DIRECTIONS FOR THIS TASK:
Reproduce the data below without any changes, from the line containing "Open Settings gear in Start sidebar" through the end of the data, with both ends included.

━━━ INFORMATION PROVIDED

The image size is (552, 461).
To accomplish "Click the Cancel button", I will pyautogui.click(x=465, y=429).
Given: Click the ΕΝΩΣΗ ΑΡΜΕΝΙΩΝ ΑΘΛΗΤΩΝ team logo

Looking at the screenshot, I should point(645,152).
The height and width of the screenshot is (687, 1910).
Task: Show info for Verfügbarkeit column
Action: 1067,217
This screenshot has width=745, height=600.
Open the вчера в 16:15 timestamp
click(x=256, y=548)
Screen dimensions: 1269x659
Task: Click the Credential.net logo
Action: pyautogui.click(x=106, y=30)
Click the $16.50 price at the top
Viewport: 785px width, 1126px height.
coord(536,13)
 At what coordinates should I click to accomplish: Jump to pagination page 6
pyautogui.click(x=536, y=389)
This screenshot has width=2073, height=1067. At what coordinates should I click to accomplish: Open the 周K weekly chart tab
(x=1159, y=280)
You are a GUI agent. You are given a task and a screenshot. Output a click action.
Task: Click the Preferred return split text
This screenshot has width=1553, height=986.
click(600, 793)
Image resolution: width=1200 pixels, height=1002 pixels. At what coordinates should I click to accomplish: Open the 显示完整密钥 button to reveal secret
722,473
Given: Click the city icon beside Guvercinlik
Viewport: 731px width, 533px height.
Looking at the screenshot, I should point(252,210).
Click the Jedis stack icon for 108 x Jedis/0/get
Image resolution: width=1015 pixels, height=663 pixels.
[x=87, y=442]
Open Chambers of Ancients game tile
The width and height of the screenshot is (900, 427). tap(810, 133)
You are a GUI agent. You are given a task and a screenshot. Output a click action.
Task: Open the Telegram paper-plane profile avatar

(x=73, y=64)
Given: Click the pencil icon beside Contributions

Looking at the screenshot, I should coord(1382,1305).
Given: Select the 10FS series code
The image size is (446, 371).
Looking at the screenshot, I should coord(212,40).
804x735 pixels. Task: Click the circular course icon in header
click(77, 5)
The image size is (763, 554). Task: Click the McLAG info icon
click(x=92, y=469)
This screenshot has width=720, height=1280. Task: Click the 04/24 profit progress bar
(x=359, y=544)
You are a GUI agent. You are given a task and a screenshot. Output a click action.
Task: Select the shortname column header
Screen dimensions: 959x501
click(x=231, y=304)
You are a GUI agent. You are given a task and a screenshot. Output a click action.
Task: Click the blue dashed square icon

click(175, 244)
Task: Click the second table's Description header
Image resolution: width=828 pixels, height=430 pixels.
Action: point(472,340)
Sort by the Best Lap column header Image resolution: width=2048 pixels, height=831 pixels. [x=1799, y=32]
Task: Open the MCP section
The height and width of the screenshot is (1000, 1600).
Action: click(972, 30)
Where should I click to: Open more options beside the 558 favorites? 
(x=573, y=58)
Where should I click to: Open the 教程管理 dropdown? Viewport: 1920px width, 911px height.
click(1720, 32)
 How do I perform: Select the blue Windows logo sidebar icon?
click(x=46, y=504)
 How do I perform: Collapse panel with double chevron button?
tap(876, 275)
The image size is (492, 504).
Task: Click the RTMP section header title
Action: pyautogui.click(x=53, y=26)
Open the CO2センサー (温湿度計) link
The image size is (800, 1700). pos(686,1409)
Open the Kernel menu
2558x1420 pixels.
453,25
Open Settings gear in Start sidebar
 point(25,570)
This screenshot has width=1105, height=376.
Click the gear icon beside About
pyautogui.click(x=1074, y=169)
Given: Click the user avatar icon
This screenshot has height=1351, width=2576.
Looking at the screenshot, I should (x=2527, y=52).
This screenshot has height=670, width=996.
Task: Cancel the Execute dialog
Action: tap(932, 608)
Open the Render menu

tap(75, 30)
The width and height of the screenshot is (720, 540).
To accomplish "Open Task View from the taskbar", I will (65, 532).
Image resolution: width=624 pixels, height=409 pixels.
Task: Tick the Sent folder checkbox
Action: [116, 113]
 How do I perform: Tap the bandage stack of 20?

━━━━━━

TASK ANSWER:
Open Settings gear in Start sidebar
 point(25,570)
This screenshot has width=1105, height=376.
Click the gear icon beside About
pyautogui.click(x=1074, y=169)
Given: Click the user avatar icon
This screenshot has height=1351, width=2576.
Looking at the screenshot, I should (x=2527, y=52).
This screenshot has height=670, width=996.
Task: Cancel the Execute dialog
Action: tap(932, 608)
Open the Render menu

tap(75, 30)
The width and height of the screenshot is (720, 540).
To accomplish "Open Task View from the taskbar", I will (65, 532).
Image resolution: width=624 pixels, height=409 pixels.
Task: Tick the Sent folder checkbox
Action: [116, 113]
 How do I perform: Tap the bandage stack of 20?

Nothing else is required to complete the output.